------ Available data ------
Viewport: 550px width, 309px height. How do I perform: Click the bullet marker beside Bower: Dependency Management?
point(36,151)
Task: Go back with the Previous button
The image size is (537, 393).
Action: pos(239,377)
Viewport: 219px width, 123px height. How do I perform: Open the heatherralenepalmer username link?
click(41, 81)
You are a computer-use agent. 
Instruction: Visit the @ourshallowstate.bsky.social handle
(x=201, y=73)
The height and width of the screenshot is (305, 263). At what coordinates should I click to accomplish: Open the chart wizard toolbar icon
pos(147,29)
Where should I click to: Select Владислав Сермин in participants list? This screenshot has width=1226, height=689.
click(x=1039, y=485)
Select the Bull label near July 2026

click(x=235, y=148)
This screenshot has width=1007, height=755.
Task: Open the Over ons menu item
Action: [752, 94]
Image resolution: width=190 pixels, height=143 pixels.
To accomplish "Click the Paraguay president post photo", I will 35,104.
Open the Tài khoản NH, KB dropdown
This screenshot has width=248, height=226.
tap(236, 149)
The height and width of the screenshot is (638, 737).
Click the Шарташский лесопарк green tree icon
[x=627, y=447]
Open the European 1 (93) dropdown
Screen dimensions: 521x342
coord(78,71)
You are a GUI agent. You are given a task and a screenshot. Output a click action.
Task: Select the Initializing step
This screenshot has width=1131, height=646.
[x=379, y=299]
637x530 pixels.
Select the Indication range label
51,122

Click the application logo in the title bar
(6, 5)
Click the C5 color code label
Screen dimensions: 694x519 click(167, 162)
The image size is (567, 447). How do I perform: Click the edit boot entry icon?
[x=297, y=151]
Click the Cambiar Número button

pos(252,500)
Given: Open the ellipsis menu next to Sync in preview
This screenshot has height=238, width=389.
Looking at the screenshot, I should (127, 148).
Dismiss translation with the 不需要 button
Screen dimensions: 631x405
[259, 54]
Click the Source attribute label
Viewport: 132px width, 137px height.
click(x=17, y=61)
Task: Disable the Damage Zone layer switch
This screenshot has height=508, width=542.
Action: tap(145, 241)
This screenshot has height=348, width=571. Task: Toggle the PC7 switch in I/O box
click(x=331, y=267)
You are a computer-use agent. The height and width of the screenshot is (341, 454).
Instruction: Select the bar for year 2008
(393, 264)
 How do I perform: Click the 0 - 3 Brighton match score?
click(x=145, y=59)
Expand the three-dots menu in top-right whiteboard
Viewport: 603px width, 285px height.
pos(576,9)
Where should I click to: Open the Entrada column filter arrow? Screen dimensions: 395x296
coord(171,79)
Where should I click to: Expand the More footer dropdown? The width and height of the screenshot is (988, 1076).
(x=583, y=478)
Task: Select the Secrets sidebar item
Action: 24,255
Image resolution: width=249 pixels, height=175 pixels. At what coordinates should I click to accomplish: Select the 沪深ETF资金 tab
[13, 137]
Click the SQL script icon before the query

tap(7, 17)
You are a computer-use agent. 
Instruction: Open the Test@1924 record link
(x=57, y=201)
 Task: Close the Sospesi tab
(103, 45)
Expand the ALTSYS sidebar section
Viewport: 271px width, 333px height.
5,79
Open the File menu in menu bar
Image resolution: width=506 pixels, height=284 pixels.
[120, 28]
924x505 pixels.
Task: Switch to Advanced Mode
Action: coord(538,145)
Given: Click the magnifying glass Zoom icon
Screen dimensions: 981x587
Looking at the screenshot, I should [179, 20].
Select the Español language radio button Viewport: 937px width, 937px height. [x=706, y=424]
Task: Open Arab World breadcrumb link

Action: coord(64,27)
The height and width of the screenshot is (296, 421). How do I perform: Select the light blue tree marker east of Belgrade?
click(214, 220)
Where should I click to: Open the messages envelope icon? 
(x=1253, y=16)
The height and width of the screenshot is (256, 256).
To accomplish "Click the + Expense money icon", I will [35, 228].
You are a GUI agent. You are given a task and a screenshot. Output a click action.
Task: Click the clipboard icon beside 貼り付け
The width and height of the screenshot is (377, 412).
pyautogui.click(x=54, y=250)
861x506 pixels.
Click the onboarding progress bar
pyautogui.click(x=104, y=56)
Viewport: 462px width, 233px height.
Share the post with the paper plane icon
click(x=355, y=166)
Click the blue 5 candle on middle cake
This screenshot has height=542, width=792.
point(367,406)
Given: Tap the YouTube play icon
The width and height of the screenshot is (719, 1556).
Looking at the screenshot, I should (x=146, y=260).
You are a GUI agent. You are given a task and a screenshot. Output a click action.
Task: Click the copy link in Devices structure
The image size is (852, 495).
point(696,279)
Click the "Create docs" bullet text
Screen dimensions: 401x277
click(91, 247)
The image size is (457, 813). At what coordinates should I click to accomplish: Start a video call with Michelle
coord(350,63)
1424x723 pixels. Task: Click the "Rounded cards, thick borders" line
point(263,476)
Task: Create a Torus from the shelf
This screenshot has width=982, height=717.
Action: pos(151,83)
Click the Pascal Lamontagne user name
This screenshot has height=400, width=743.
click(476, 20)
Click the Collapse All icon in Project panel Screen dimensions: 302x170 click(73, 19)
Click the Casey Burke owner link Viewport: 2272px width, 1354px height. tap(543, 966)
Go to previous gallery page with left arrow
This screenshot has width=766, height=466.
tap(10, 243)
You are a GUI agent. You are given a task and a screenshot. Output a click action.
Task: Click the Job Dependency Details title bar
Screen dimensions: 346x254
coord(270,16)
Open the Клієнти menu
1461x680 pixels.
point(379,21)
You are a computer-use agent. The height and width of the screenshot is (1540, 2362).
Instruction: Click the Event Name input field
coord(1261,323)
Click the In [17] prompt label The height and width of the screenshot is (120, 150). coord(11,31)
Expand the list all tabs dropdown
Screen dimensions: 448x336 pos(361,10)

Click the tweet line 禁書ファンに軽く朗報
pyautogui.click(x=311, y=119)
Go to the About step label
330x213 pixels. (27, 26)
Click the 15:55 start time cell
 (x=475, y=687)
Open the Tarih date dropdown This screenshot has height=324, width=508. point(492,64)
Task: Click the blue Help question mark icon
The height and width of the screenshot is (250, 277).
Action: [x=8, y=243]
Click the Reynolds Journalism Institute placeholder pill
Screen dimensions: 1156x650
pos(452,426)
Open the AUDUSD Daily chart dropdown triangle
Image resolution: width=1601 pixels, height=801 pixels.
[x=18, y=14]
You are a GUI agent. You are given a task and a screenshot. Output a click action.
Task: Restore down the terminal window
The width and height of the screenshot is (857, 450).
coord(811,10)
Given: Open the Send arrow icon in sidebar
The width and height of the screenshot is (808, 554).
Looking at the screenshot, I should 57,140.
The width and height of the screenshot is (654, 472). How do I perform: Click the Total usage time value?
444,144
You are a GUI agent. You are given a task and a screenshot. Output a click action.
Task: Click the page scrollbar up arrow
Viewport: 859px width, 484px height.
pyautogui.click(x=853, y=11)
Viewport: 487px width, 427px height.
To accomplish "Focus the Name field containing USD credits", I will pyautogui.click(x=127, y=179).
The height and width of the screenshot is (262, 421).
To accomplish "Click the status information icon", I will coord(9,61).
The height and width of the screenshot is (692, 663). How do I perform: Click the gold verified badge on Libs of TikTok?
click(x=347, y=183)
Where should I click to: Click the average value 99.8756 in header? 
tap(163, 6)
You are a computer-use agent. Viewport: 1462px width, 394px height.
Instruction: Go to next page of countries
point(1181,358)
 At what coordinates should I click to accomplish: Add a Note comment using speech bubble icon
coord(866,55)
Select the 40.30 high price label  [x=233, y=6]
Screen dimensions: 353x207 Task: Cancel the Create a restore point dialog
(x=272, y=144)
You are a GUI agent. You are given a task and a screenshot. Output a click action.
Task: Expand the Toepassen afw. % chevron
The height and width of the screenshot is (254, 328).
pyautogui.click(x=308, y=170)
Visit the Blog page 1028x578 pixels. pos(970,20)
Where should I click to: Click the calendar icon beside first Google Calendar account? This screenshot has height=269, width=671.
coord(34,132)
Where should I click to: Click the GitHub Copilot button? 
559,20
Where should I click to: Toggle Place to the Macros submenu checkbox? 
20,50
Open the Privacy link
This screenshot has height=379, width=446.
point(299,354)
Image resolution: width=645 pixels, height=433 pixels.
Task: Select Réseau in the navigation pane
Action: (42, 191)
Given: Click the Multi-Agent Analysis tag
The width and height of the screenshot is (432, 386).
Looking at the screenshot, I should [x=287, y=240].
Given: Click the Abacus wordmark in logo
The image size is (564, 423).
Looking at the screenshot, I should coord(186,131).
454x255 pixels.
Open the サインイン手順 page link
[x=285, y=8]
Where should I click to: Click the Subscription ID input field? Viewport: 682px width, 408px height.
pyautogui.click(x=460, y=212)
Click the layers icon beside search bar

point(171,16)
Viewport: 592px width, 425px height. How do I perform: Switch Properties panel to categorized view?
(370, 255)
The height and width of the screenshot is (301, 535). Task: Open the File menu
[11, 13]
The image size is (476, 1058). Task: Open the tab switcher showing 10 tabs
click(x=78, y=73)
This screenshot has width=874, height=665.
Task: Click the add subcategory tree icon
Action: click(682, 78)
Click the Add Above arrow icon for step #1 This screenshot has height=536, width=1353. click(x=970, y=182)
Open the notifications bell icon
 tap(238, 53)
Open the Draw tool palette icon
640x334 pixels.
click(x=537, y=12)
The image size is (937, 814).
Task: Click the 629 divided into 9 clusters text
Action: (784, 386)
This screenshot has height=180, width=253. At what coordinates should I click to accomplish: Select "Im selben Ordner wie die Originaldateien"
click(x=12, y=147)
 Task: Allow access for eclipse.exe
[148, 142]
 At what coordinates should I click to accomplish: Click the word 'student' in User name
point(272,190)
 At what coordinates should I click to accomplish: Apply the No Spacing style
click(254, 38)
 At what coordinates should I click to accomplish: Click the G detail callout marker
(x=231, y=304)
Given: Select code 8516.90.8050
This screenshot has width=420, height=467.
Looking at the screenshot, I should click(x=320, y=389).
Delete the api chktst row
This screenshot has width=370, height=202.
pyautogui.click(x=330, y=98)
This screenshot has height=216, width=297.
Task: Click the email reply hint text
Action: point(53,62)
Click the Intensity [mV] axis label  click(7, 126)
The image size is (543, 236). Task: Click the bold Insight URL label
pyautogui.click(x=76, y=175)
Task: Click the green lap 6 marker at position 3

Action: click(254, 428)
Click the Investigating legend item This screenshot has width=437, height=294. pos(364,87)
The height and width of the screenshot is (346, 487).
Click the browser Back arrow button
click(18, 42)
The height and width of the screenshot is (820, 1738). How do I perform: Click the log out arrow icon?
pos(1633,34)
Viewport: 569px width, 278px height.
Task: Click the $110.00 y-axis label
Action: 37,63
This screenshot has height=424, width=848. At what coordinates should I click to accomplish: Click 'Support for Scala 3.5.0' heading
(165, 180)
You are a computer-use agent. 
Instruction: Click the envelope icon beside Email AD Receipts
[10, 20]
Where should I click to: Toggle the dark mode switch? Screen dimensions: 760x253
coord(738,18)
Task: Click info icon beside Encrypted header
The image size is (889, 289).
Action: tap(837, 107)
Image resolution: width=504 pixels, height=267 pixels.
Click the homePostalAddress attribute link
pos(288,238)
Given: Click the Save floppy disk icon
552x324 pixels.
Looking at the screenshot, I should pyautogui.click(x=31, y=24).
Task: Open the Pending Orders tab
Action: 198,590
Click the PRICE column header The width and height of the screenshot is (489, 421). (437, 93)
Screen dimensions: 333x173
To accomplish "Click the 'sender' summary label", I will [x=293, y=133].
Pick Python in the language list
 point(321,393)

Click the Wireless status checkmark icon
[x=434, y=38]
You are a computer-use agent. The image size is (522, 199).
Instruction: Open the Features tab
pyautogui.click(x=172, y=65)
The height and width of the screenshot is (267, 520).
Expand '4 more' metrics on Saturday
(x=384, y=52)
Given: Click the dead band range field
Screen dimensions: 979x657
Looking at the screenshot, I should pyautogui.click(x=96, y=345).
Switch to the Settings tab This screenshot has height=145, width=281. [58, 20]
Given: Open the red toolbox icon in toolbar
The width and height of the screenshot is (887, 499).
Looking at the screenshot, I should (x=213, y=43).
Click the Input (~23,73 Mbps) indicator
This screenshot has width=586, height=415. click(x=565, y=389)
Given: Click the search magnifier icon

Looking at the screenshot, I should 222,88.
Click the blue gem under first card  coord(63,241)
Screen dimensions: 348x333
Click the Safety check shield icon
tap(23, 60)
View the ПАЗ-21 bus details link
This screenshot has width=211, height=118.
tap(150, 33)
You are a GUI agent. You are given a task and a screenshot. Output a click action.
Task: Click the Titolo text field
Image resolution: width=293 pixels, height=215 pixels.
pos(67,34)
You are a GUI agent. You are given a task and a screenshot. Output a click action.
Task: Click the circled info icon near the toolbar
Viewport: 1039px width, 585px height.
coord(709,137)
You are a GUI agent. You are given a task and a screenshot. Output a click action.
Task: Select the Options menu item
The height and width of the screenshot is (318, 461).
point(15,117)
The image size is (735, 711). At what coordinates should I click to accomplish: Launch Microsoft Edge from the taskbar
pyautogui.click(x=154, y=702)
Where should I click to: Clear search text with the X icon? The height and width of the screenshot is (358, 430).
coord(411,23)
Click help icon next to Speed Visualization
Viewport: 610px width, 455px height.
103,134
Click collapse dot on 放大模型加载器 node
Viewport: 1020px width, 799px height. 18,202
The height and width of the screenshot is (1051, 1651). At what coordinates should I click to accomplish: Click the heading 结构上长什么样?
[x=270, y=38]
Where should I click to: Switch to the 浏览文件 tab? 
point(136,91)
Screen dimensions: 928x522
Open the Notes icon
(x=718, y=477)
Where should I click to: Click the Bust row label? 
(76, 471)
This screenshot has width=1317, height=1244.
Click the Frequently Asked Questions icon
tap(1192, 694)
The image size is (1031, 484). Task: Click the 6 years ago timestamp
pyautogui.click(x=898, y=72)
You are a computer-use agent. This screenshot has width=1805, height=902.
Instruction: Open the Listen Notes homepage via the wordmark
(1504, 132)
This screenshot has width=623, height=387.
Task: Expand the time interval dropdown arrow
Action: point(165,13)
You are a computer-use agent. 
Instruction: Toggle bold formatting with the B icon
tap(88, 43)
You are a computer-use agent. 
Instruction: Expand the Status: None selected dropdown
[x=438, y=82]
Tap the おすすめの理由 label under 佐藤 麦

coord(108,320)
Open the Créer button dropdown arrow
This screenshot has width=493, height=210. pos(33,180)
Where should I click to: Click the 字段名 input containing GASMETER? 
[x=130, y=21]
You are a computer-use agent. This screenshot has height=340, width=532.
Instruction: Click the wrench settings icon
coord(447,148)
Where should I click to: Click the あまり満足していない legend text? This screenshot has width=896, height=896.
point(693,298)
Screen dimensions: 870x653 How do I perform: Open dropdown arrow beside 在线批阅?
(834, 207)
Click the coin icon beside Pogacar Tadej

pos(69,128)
------
**Task:** In the entries above, the lines from the one bearing "Click the Шарташский лесопарк green tree icon" up to and including the one bearing "is (341, 454)." should be transcribed exactly; no other line is wanted.

**Exercise output:**
Click the Шарташский лесопарк green tree icon
[x=627, y=447]
Open the European 1 (93) dropdown
Screen dimensions: 521x342
coord(78,71)
You are a GUI agent. You are given a task and a screenshot. Output a click action.
Task: Select the Initializing step
This screenshot has width=1131, height=646.
[x=379, y=299]
637x530 pixels.
Select the Indication range label
51,122

Click the application logo in the title bar
(6, 5)
Click the C5 color code label
Screen dimensions: 694x519 click(167, 162)
The image size is (567, 447). How do I perform: Click the edit boot entry icon?
[x=297, y=151]
Click the Cambiar Número button

pos(252,500)
Given: Open the ellipsis menu next to Sync in preview
This screenshot has height=238, width=389.
Looking at the screenshot, I should (127, 148).
Dismiss translation with the 不需要 button
Screen dimensions: 631x405
[259, 54]
Click the Source attribute label
Viewport: 132px width, 137px height.
click(x=17, y=61)
Task: Disable the Damage Zone layer switch
This screenshot has height=508, width=542.
Action: tap(145, 241)
This screenshot has height=348, width=571. Task: Toggle the PC7 switch in I/O box
click(x=331, y=267)
You are a computer-use agent. The height and width of the screenshot is (341, 454).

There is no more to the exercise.